§ Task to carry out
The goal is to restate all of the records below word for word.

Stored data:
=== Begin Enclosure ===

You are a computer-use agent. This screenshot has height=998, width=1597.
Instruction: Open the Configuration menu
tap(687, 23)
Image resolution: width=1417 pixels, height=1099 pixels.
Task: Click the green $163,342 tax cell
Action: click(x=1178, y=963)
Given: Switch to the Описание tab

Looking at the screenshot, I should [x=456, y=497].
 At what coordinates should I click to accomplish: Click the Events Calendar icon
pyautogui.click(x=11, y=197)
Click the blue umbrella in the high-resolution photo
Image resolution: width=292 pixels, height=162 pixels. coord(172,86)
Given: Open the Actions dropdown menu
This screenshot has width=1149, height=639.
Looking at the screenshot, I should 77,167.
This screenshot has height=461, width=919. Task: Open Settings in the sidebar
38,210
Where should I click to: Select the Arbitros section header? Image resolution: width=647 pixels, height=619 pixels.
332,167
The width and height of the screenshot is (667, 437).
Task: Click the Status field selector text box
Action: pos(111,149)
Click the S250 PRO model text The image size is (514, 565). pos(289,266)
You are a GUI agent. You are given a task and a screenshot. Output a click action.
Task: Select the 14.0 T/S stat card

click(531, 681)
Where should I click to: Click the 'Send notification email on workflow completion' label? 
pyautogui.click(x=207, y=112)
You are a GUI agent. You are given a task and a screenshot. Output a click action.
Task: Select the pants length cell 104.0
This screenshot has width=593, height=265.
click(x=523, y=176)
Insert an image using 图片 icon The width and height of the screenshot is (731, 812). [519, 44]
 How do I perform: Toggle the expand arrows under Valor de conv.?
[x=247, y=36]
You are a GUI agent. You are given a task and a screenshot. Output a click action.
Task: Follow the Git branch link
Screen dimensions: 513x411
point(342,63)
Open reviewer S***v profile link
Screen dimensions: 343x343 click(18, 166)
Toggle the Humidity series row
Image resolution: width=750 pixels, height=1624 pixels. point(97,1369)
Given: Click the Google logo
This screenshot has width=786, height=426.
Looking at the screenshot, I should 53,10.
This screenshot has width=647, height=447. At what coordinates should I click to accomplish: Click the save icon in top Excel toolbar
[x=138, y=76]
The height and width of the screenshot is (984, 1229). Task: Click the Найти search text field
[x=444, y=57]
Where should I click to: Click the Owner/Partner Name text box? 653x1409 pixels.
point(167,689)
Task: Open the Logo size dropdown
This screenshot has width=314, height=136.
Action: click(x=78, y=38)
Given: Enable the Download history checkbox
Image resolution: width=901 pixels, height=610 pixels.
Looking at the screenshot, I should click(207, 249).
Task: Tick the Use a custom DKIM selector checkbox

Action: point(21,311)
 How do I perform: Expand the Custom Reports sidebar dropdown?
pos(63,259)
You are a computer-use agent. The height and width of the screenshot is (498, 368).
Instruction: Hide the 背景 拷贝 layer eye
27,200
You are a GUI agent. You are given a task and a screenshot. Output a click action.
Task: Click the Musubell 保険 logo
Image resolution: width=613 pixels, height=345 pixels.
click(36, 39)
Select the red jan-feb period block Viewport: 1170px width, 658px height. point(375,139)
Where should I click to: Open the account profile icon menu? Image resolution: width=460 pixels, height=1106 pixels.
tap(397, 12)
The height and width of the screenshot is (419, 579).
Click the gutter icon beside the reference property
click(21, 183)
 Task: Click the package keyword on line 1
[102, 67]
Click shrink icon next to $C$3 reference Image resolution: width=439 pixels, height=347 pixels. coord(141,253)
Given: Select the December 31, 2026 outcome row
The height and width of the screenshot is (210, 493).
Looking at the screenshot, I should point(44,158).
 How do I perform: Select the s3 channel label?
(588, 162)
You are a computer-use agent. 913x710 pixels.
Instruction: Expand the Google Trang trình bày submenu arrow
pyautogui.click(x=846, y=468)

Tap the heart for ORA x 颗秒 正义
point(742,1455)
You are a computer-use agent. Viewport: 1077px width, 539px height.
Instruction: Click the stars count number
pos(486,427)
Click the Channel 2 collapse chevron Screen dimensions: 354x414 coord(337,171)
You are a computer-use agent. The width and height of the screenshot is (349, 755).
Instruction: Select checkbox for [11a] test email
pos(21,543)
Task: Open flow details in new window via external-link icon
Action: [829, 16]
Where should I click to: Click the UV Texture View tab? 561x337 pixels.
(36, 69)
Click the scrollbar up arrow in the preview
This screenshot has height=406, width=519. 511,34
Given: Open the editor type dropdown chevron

=== End Enclosure ===

§ Result of the exercise
You are a computer-use agent. This screenshot has height=998, width=1597.
Instruction: Open the Configuration menu
tap(687, 23)
Image resolution: width=1417 pixels, height=1099 pixels.
Task: Click the green $163,342 tax cell
Action: click(x=1178, y=963)
Given: Switch to the Описание tab

Looking at the screenshot, I should [x=456, y=497].
 At what coordinates should I click to accomplish: Click the Events Calendar icon
pyautogui.click(x=11, y=197)
Click the blue umbrella in the high-resolution photo
Image resolution: width=292 pixels, height=162 pixels. coord(172,86)
Given: Open the Actions dropdown menu
This screenshot has width=1149, height=639.
Looking at the screenshot, I should 77,167.
This screenshot has height=461, width=919. Task: Open Settings in the sidebar
38,210
Where should I click to: Select the Arbitros section header? Image resolution: width=647 pixels, height=619 pixels.
332,167
The width and height of the screenshot is (667, 437).
Task: Click the Status field selector text box
Action: pos(111,149)
Click the S250 PRO model text The image size is (514, 565). pos(289,266)
You are a GUI agent. You are given a task and a screenshot. Output a click action.
Task: Select the 14.0 T/S stat card

click(531, 681)
Where should I click to: Click the 'Send notification email on workflow completion' label? 
pyautogui.click(x=207, y=112)
You are a GUI agent. You are given a task and a screenshot. Output a click action.
Task: Select the pants length cell 104.0
This screenshot has width=593, height=265.
click(x=523, y=176)
Insert an image using 图片 icon The width and height of the screenshot is (731, 812). [519, 44]
 How do I perform: Toggle the expand arrows under Valor de conv.?
[x=247, y=36]
You are a GUI agent. You are given a task and a screenshot. Output a click action.
Task: Follow the Git branch link
Screen dimensions: 513x411
point(342,63)
Open reviewer S***v profile link
Screen dimensions: 343x343 click(18, 166)
Toggle the Humidity series row
Image resolution: width=750 pixels, height=1624 pixels. point(97,1369)
Given: Click the Google logo
This screenshot has width=786, height=426.
Looking at the screenshot, I should 53,10.
This screenshot has width=647, height=447. At what coordinates should I click to accomplish: Click the save icon in top Excel toolbar
[x=138, y=76]
The height and width of the screenshot is (984, 1229). Task: Click the Найти search text field
[x=444, y=57]
Where should I click to: Click the Owner/Partner Name text box? 653x1409 pixels.
point(167,689)
Task: Open the Logo size dropdown
This screenshot has width=314, height=136.
Action: click(x=78, y=38)
Given: Enable the Download history checkbox
Image resolution: width=901 pixels, height=610 pixels.
Looking at the screenshot, I should click(207, 249).
Task: Tick the Use a custom DKIM selector checkbox

Action: point(21,311)
 How do I perform: Expand the Custom Reports sidebar dropdown?
pos(63,259)
You are a computer-use agent. The height and width of the screenshot is (498, 368).
Instruction: Hide the 背景 拷贝 layer eye
27,200
You are a GUI agent. You are given a task and a screenshot. Output a click action.
Task: Click the Musubell 保険 logo
Image resolution: width=613 pixels, height=345 pixels.
click(36, 39)
Select the red jan-feb period block Viewport: 1170px width, 658px height. point(375,139)
Where should I click to: Open the account profile icon menu? Image resolution: width=460 pixels, height=1106 pixels.
tap(397, 12)
The height and width of the screenshot is (419, 579).
Click the gutter icon beside the reference property
click(21, 183)
 Task: Click the package keyword on line 1
[102, 67]
Click shrink icon next to $C$3 reference Image resolution: width=439 pixels, height=347 pixels. coord(141,253)
Given: Select the December 31, 2026 outcome row
The height and width of the screenshot is (210, 493).
Looking at the screenshot, I should point(44,158).
 How do I perform: Select the s3 channel label?
(588, 162)
You are a computer-use agent. 913x710 pixels.
Instruction: Expand the Google Trang trình bày submenu arrow
pyautogui.click(x=846, y=468)

Tap the heart for ORA x 颗秒 正义
point(742,1455)
You are a computer-use agent. Viewport: 1077px width, 539px height.
Instruction: Click the stars count number
pos(486,427)
Click the Channel 2 collapse chevron Screen dimensions: 354x414 coord(337,171)
You are a computer-use agent. The width and height of the screenshot is (349, 755).
Instruction: Select checkbox for [11a] test email
pos(21,543)
Task: Open flow details in new window via external-link icon
Action: [829, 16]
Where should I click to: Click the UV Texture View tab? 561x337 pixels.
(36, 69)
Click the scrollbar up arrow in the preview
This screenshot has height=406, width=519. 511,34
Given: Open the editor type dropdown chevron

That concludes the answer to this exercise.